# Differentiable function on Rn

• May 13th 2010, 05:29 PM
tierhopeful
Differentiable function on Rn
(I moved this from the calculus section)

Hi,
I have a past tier exam problem which I would like to check my solution for.

The question: Let p be real. Suppose $f:\mathbb{R}^n-0\to \mathbb{R}$ is continuously differentiable, and satisfies
$f(\lambda x) = \lambda^pf(x)$ for all $x\neq 0$ and for all $\lambda>0$.
Let $\nabla f(x)$ denote the gradient of f at x and $\cdot$ the dot product. Prove that
$x \cdot \nabla f(x) = pf(x)$ for all $x\neq 0$.
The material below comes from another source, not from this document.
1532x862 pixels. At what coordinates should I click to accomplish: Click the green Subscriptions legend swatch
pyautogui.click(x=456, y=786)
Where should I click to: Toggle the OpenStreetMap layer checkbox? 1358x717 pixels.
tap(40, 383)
I first considered the n=1 case: Fixing $x\neq 0$, define $g:(0,\infty)\to \mathbb{R}$ by $g(\lambda) = f(\lambda x)$. We have $g(\lambda) = \lambda^p f(x)$ for all $\lambda>0$. Differentiating with respect to $\lambda$ gives $g'(\lambda) = p\lambda^{p-1}f(x)$.

On the other hand, $g'(\lambda) = \tfrac{d}{d\lambda} f(\lambda x) = x f'(\lambda x)$. I do not know how to justify this step however: f is defined on R-0, so how does one go about differentiating with respect to a variable that has a restricted domain?
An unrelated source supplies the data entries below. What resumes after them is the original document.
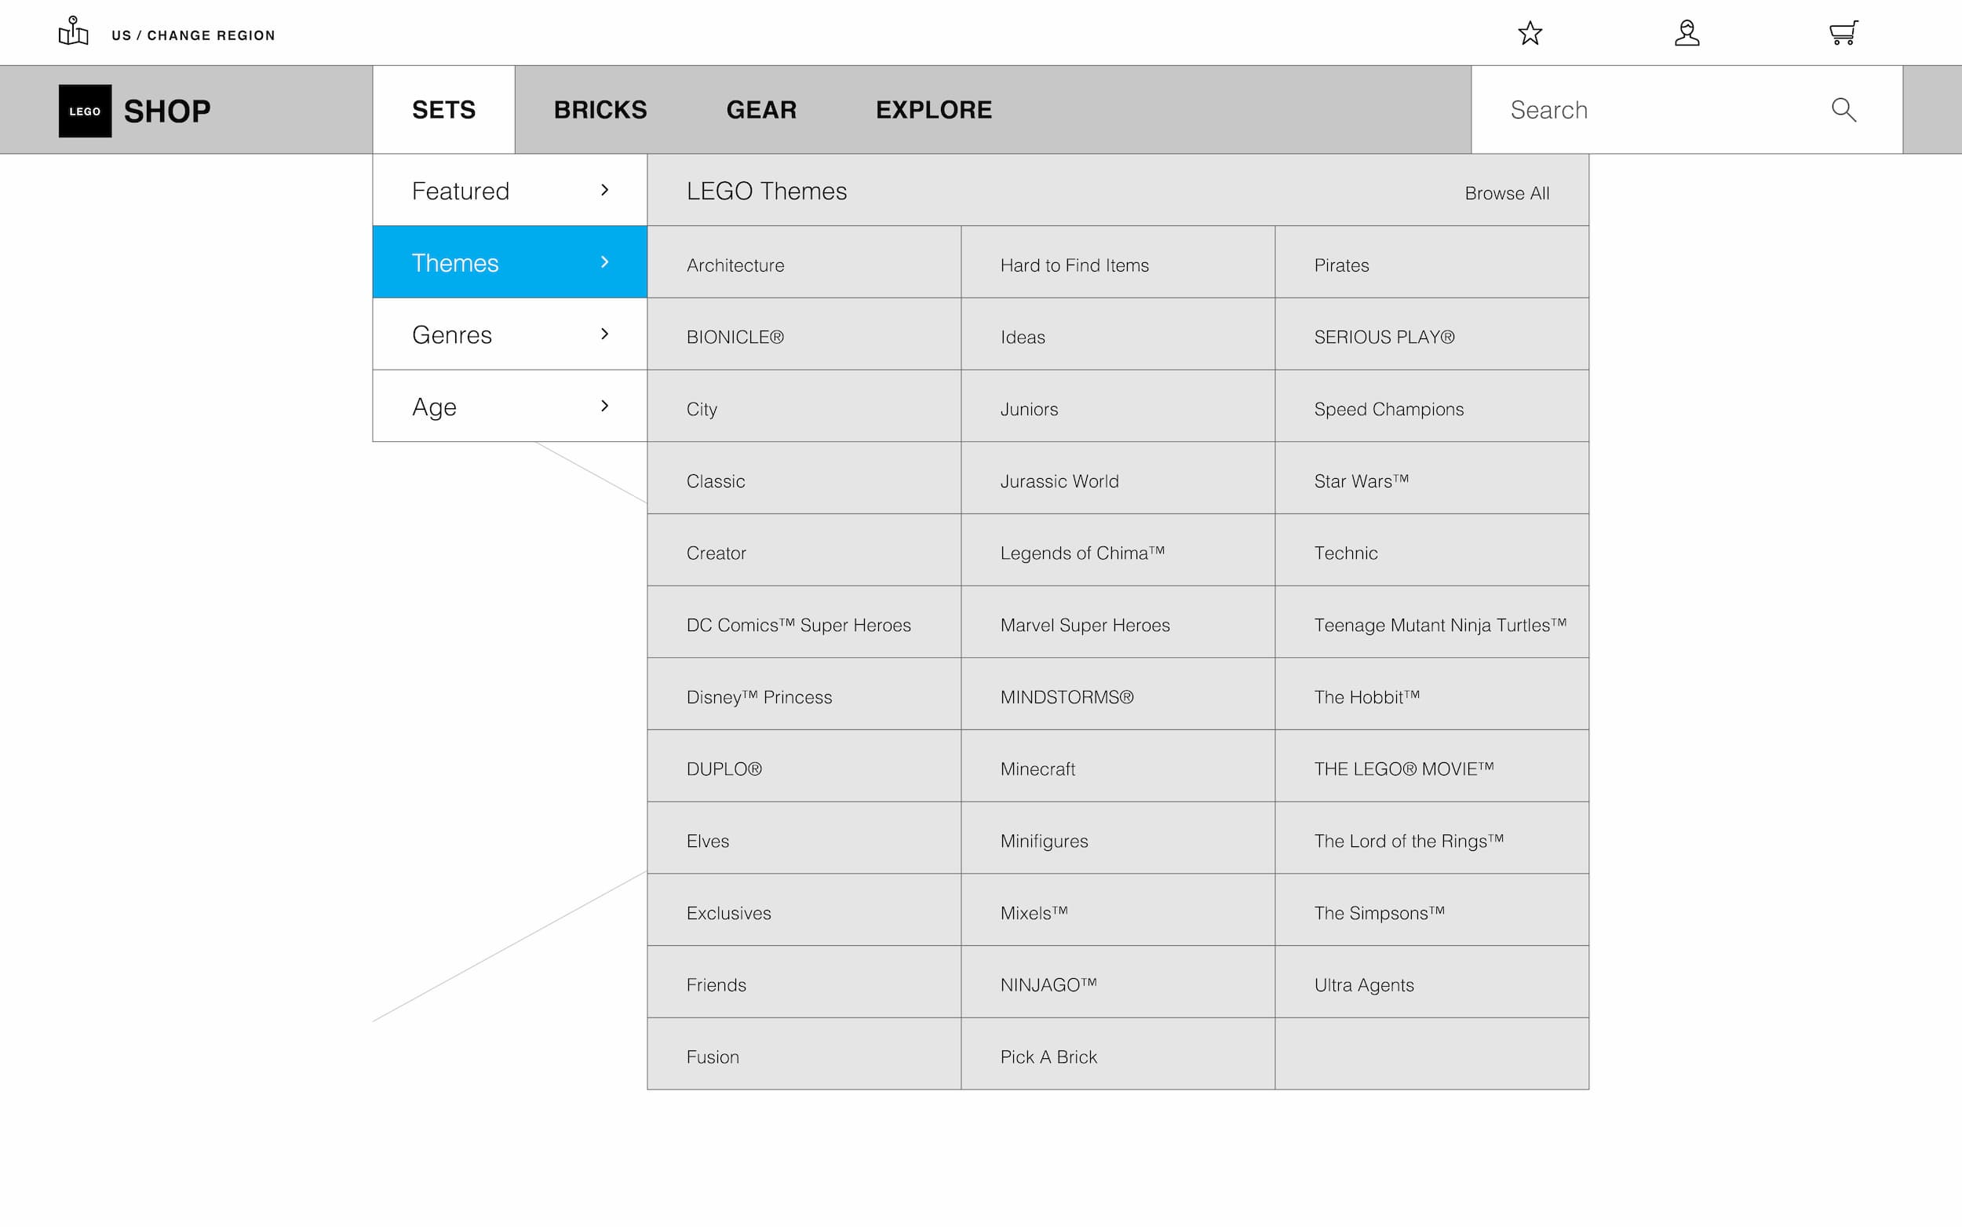Open the Architecture theme
Viewport: 1962px width, 1227px height.
(x=735, y=265)
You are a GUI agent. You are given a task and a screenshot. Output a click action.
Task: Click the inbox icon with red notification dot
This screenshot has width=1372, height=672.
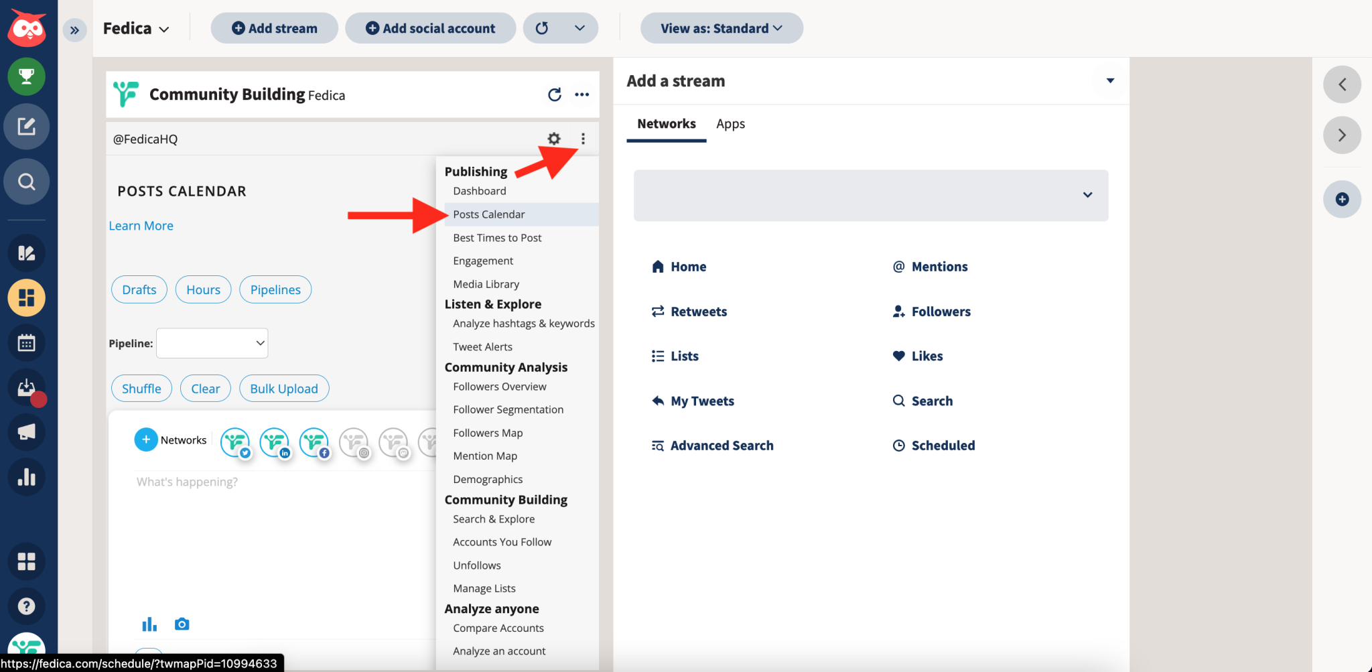(26, 388)
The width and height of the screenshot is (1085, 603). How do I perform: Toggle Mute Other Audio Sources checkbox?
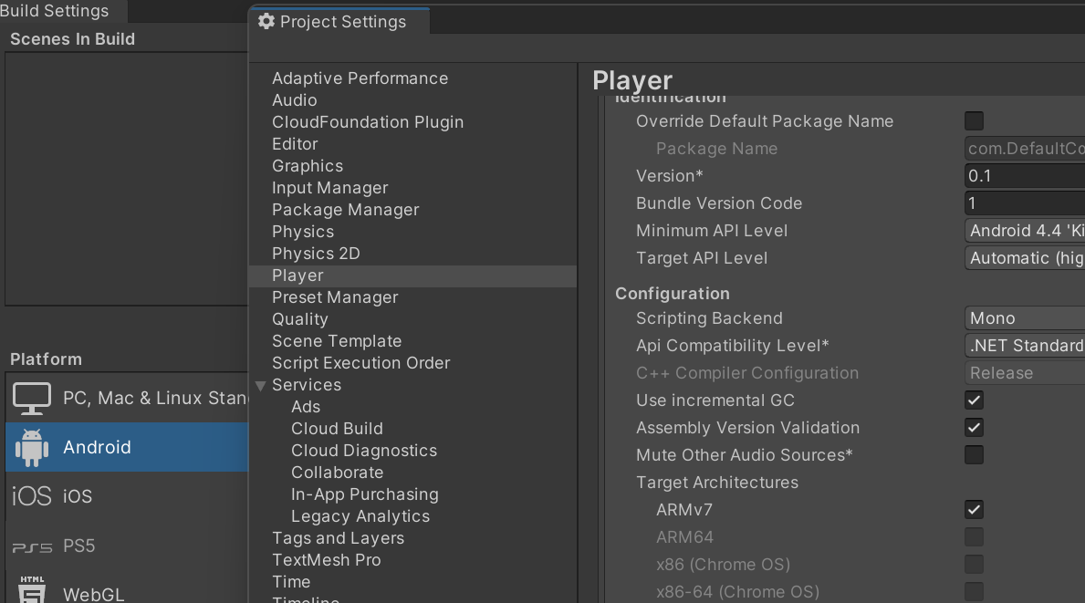tap(975, 455)
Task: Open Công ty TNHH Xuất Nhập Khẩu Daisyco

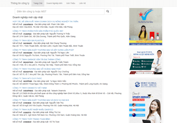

I would then have $x f'(\lambda x) = p\lambda^{p-1}f(x)$, and taking $\lambda=1$ gives the desired result.

Onto the general case, fixing $x=(x_1,\ldots, x_n)\in \mathbb{R}-0$ and defining $g(\lambda) = f(\lambda x)$ again, we have $g'(\lambda) = p\lambda^{p-1}f(x)$ and on the other hand, by the chain rule,
$g'(\lambda) = \frac{d}{d\lambda}f(\lambda x_1, \ldots, \lambda x_n) = x_1 \tfrac{\partial f}{\partial x_1}(\lambda x) + \ldots + x_n\tfrac{\partial f}{\partial x_n}(\lambda x) = x\cdot \nabla f(\lambda x)$. Taking $\lambda=1$ again gives the result.
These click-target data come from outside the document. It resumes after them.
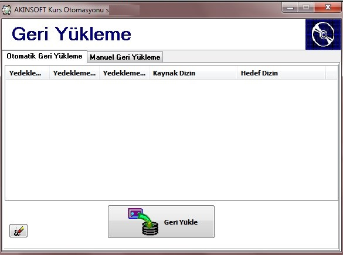Sort by the second column header Yedekleme...
Screen dimensions: 343x255
tap(74, 73)
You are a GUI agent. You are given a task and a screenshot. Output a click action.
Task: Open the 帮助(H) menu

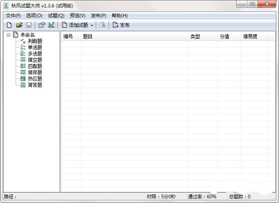pyautogui.click(x=120, y=15)
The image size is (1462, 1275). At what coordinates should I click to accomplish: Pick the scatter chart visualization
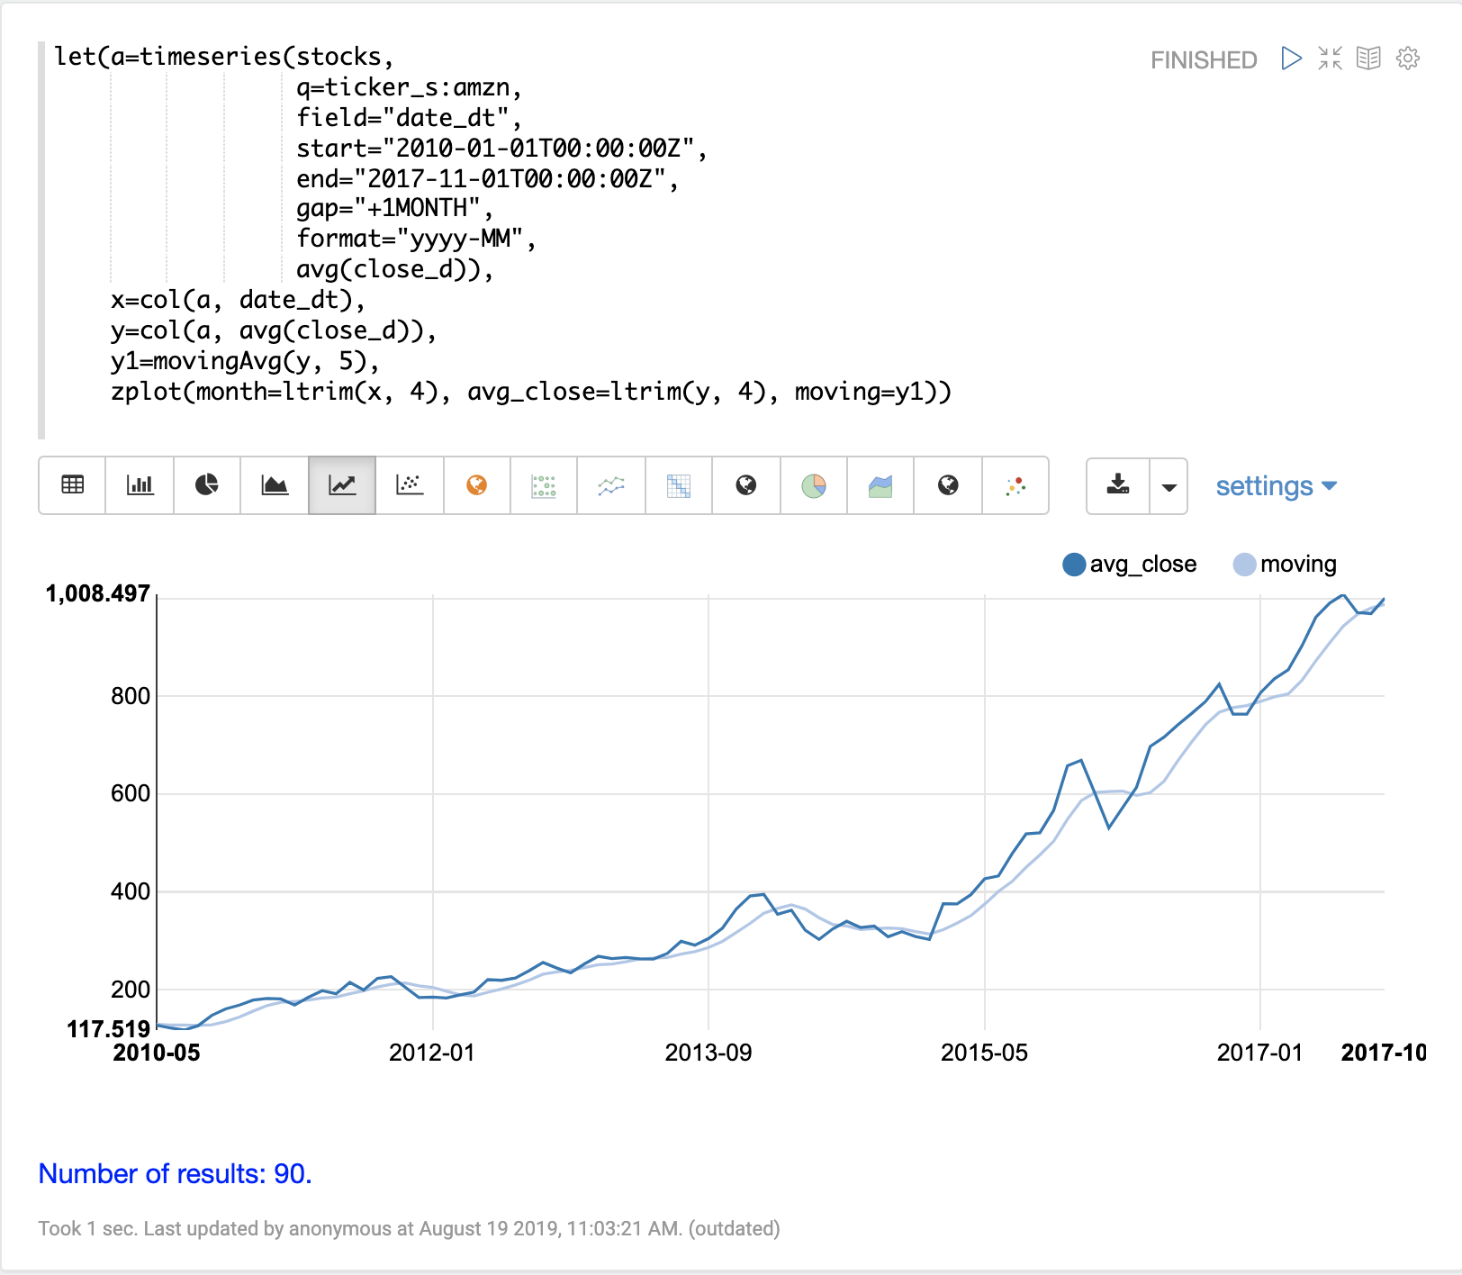point(410,485)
Thanks so much for your help!
• May 14th 2010, 01:04 AM
HallsofIvy
Quote:

Originally Posted by tierhopeful
(I moved this from the calculus section)

Hi,
I have a past tier exam problem which I would like to check my solution for.

The question: Let p be real. Suppose $f:\mathbb{R}^n-0\to \mathbb{R}$

Do you mean $\mathbb{R}^n- \{0\}$, the set of all real numbers except 0?
Quote:

is continuously differentiable, and satisfies
$f(\lambda x) = \lambda^pf(x)$ for all $x\neq 0$ and for all $\lambda>0$.
Let $\nabla f(x)$ denote the gradient of f at x and $\cdot$ the dot product. Prove that
$x \cdot \nabla f(x) = pf(x)$ for all $x\neq 0$.

I first considered the n=1 case: Fixing $x\neq 0$, define $g:(0,\infty)\to \mathbb{R}$ by $g(\lambda) = f(\lambda x)$. We have $g(\lambda) = \lambda^p f(x)$ for all $\lambda>0$. Differentiating with respect to $\lambda$ gives $g'(\lambda) = p\lambda^{p-1}f(x)$.

On the other hand, $g'(\lambda) = \tfrac{d}{d\lambda} f(\lambda x) = x f'(\lambda x)$. I do not know how to justify this step however: f is defined on R-0, so how does one go about differentiating with respect to a variable that has a restricted domain?

One simply stays in the restricted domain!

Quote:

I would then have
Quote:

$x f'(\lambda x) = p\lambda^{p-1}f(x)$, and taking $\lambda=1$ gives the desired result.

Onto the general case, fixing $x=(x_1,\ldots, x_n)\in \mathbb{R}-0$ and defining $g(\lambda) = f(\lambda x)$ again, we have $g'(\lambda) = p\lambda^{p-1}f(x)$ and on the other hand, by the chain rule,
$g'(\lambda) = \frac{d}{d\lambda}f(\lambda x_1, \ldots, \lambda x_n) = x_1 \tfrac{\partial f}{\partial x_1}(\lambda x) + \ldots + x_n\tfrac{\partial f}{\partial x_n}(\lambda x) = x\cdot \nabla f(\lambda x)$. Taking $\lambda=1$ again gives the result.

Yes I meant $\mathbb{R}^n- \{0\}$; please forgive my poor notation. I'm glad my work was ok, thanks HallsofIvy!